▶ Task requirements
Your answer should be every line of the entries that has the string "column" in it.

Start of Given data

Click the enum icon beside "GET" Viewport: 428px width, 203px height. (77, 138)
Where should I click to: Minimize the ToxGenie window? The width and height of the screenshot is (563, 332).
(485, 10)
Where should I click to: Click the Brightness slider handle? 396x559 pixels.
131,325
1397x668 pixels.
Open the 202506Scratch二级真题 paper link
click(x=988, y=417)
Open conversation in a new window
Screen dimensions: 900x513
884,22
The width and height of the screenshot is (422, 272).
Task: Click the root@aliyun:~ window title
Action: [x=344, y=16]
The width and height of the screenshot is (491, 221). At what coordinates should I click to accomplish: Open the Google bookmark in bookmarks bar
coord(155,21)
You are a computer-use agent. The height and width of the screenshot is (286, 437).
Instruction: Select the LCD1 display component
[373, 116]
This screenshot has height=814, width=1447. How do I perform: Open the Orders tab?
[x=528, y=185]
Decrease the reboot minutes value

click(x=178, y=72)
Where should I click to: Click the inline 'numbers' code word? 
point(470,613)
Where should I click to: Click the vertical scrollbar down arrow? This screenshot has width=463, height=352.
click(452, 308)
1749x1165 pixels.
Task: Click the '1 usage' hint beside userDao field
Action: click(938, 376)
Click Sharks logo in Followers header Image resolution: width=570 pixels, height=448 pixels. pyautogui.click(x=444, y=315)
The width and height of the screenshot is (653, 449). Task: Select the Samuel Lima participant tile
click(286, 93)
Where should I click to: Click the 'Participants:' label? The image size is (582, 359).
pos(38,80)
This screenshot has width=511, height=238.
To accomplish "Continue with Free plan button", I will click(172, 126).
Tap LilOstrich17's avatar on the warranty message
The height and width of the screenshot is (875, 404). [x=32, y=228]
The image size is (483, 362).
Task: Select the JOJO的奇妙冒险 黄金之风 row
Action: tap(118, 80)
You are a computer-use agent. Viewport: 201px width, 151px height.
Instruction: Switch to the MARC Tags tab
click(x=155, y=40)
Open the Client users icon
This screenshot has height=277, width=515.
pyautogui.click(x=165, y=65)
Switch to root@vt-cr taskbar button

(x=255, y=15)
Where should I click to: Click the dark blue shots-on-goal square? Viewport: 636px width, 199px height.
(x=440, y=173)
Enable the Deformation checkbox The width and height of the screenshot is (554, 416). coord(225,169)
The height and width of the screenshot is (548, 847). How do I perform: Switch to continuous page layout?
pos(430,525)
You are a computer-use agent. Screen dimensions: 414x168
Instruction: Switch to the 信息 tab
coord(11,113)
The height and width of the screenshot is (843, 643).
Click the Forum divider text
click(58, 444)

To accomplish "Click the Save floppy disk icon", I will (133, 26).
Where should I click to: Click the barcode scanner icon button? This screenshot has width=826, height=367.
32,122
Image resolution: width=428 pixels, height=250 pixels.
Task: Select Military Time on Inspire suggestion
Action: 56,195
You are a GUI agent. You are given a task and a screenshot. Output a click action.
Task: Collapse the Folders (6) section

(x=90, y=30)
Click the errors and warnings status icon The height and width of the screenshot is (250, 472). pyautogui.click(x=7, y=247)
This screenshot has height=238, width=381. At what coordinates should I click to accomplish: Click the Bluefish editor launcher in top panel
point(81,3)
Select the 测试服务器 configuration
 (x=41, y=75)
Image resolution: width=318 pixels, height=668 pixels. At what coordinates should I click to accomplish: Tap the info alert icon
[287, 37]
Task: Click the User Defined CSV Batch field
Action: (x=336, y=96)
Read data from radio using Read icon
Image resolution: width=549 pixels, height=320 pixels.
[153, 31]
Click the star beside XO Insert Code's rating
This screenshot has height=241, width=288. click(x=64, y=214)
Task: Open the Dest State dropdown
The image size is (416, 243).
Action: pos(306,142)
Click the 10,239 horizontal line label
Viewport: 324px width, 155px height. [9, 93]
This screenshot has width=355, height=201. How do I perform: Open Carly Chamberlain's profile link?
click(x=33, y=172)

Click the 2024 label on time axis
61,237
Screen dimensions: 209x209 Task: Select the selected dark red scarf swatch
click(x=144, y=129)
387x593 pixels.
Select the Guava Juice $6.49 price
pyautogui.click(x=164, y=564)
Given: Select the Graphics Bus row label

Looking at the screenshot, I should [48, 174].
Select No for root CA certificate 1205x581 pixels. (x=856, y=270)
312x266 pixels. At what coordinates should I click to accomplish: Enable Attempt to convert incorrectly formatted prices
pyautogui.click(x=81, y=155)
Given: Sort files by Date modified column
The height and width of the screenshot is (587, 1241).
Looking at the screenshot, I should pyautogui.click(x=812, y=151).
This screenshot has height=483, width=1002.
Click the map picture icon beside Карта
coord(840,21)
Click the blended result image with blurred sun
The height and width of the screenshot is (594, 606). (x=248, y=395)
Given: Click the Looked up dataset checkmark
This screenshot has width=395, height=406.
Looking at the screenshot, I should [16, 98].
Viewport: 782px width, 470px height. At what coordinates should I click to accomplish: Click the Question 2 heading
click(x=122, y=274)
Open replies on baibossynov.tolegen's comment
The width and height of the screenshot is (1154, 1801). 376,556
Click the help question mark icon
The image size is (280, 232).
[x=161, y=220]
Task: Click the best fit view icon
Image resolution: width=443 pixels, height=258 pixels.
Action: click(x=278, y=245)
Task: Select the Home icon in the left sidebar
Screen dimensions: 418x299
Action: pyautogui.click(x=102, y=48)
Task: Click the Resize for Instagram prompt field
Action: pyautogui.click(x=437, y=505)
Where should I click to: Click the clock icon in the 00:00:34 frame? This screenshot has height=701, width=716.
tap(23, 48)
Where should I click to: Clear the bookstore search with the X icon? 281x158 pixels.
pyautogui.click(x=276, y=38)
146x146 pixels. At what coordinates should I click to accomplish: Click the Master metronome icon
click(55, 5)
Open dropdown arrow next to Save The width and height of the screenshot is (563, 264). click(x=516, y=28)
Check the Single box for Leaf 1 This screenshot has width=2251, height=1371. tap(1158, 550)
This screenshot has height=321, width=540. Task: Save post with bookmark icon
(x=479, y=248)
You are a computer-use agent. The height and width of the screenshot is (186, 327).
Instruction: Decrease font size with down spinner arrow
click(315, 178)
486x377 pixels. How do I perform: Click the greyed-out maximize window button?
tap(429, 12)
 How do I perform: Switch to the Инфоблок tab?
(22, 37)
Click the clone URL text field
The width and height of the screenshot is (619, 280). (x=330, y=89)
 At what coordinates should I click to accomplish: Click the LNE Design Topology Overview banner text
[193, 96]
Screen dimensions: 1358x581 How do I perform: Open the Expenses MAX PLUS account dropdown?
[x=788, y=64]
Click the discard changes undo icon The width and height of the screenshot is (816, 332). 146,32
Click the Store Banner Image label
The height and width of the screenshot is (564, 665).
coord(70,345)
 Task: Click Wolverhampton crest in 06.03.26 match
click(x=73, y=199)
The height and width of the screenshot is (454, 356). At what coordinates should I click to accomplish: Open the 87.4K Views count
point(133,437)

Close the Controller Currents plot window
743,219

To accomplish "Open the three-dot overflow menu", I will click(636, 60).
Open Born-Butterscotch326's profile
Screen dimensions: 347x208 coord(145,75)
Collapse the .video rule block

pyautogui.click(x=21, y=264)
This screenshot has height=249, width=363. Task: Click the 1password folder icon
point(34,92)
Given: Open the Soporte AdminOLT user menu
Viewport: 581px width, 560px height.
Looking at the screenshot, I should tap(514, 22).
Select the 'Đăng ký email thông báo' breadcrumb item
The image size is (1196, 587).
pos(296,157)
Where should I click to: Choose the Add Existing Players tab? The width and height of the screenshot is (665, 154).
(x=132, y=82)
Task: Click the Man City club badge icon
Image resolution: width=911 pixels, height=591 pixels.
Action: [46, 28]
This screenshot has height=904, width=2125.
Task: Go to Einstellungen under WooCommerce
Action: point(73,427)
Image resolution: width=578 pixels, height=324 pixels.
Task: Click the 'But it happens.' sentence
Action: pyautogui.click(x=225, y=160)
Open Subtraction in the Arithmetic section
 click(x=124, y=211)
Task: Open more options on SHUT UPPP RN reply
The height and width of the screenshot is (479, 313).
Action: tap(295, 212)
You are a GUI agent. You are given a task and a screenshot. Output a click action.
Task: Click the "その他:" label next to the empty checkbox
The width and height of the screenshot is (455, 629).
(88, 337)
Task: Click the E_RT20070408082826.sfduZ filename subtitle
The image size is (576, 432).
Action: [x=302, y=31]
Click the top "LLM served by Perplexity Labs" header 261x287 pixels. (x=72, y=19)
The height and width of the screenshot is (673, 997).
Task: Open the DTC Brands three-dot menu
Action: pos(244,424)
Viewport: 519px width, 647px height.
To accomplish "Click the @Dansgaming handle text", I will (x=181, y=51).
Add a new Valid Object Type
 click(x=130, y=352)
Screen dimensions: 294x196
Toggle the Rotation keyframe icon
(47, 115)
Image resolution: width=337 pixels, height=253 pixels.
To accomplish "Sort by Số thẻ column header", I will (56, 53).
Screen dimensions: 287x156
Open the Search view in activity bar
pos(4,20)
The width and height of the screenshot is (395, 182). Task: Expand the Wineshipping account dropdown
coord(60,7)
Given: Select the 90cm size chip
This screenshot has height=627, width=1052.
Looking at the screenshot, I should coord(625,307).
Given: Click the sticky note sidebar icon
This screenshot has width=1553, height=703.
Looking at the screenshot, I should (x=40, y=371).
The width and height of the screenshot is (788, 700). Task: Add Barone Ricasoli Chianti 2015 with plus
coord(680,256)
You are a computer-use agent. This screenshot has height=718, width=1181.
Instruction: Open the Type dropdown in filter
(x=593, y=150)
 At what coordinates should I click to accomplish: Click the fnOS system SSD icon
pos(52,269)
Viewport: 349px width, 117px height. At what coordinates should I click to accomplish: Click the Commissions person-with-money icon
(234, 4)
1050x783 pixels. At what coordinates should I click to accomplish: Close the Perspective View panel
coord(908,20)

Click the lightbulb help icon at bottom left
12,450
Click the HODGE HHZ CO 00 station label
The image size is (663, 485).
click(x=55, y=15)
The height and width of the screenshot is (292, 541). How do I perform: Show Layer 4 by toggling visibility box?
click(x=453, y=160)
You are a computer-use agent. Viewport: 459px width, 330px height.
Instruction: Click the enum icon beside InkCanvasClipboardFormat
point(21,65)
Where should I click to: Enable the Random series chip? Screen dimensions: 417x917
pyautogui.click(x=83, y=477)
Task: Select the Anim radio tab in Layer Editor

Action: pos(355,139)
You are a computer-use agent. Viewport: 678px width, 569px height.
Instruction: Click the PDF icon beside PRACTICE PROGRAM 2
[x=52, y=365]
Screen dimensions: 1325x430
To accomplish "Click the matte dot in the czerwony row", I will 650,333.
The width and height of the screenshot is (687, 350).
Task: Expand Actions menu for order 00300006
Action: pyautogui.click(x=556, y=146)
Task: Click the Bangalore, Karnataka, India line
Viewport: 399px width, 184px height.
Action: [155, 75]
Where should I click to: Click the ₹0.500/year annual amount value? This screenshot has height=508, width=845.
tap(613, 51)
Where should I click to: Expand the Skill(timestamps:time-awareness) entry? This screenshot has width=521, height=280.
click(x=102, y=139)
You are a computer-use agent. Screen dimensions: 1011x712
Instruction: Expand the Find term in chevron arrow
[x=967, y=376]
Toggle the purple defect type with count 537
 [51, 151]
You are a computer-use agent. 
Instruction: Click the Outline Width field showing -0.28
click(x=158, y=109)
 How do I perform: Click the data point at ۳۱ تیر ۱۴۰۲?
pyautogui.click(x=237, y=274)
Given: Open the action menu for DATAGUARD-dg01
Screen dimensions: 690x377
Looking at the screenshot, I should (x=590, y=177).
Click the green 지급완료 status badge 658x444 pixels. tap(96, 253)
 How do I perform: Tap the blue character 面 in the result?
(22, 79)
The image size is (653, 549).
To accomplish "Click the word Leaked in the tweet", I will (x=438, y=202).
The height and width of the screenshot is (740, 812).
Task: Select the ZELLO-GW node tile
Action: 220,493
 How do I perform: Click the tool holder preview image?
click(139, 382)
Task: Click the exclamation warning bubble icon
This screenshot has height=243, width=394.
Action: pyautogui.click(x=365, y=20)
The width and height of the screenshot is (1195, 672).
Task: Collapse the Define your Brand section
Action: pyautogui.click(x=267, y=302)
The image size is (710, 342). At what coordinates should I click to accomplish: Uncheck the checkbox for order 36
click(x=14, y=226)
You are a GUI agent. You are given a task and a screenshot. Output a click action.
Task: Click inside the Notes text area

End of Given data

▶ Answer section
Given: Sort files by Date modified column
To accomplish "Sort by Số thẻ column header", I will (56, 53).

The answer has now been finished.